### [REQUIRED TASKS]
[1] Every sentence in the text that begins with the words "I'm told to" says one thing the writer is told to do. List all of those things.
[2] Copy the text word for word, starting with "I'm telling ya." and going on through "the 'old school' ways.".

------ TEXT ------

I'm really not sure what I should be doing differently. I'm told to stop resisting. I'm told to not ever give 100% of myself. I should always hold something back. I'm told I'm greedy. I'm told I give too much. I'm told I try too hard. I'm told I don't try hard enough. I'm told I'm intelligent. I'm told I'm obtuse. I'm told I'm a good person. I'm told that I should work at becoming better. I'm told that I dictate right after I'm told exactly what to do. I'm told I write well. I'm told that words are worthless. I'm told that my intentions are obvious (even when I have no idea what it is that I am intending). I'm told that I'm strong enough to deal with all of this on my own and by myself. I'm told to make an effort to bring other people into my life. I'm told to move forward. I'm told to become still. I'm told to control myself. I'm told to let go.

I've had enough of being told. Is it too much to have y'all listen? Just for a moment?

I'm telling ya.


Sunday, September 06, 2009

Credit Where Credit is Due

So. Well then.

It's been a crazy couple of weeks fer sure. Work is great. Doing two jobs makes the days fly by. I'm getting a handle on the invoices and the contracts. Had 3 large shows last week. An East Indian dance troupe from Toronto came in. Lovely people. I got to be a 'tech' and fixed the electrical on a couple chandeliers. It wasn't hard but being the only one with the 'know how' on site to do it felt good. When I went in the next morning there was a case of beer and a gold leaf on my desk left in appreciation. Nice that some touring folk still follow the 'old school' ways.

------ DATA PROVIDED ------

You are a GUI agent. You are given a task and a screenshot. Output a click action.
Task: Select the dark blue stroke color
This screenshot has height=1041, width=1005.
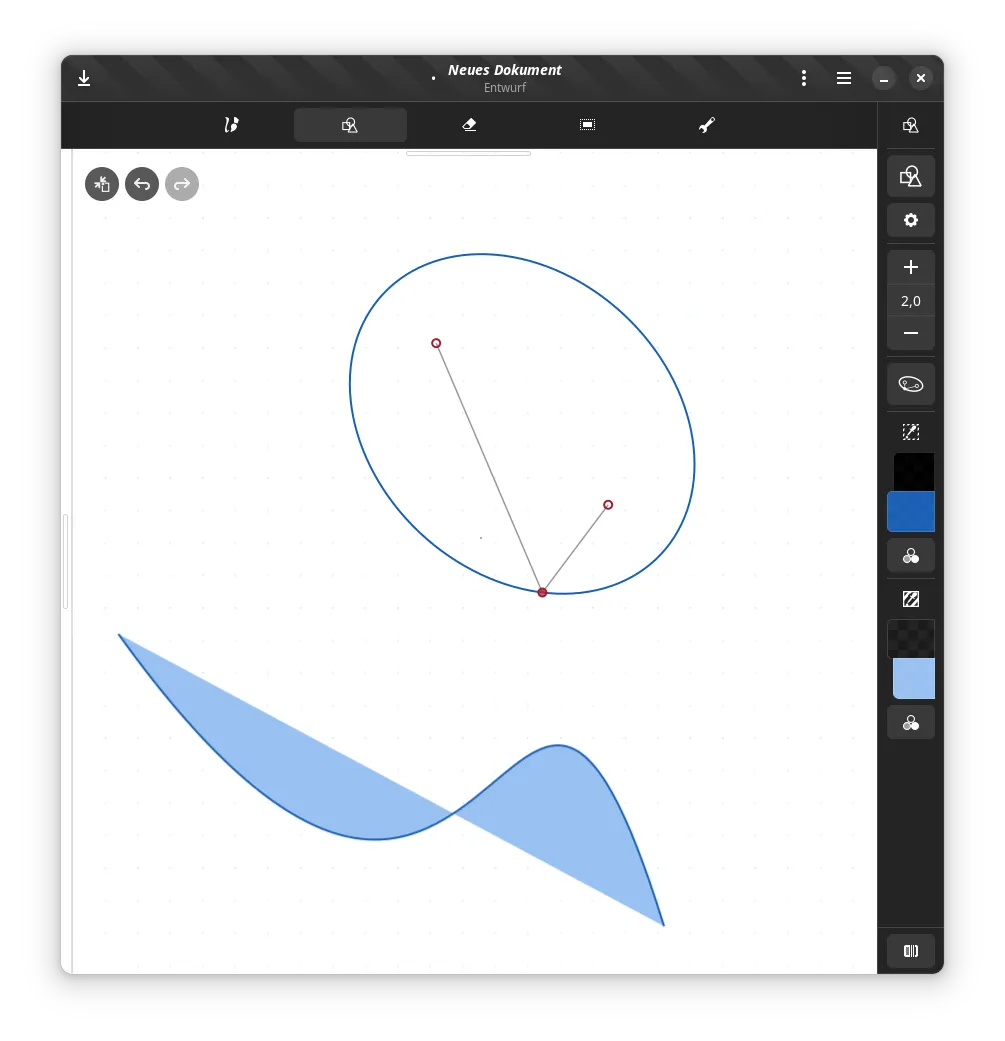click(x=911, y=512)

------

### [SOLUTIONS BY TASK]
[1]
- stop resisting
- not ever give 100% of myself
- make an effort to bring other people into my life
- move forward
- become still
- control myself
- let go

[2]
I'm telling ya.


Sunday, September 06, 2009

Credit Where Credit is Due

So. Well then.

It's been a crazy couple of weeks fer sure. Work is great. Doing two jobs makes the days fly by. I'm getting a handle on the invoices and the contracts. Had 3 large shows last week. An East Indian dance troupe from Toronto came in. Lovely people. I got to be a 'tech' and fixed the electrical on a couple chandeliers. It wasn't hard but being the only one with the 'know how' on site to do it felt good. When I went in the next morning there was a case of beer and a gold leaf on my desk left in appreciation. Nice that some touring folk still follow the 'old school' ways.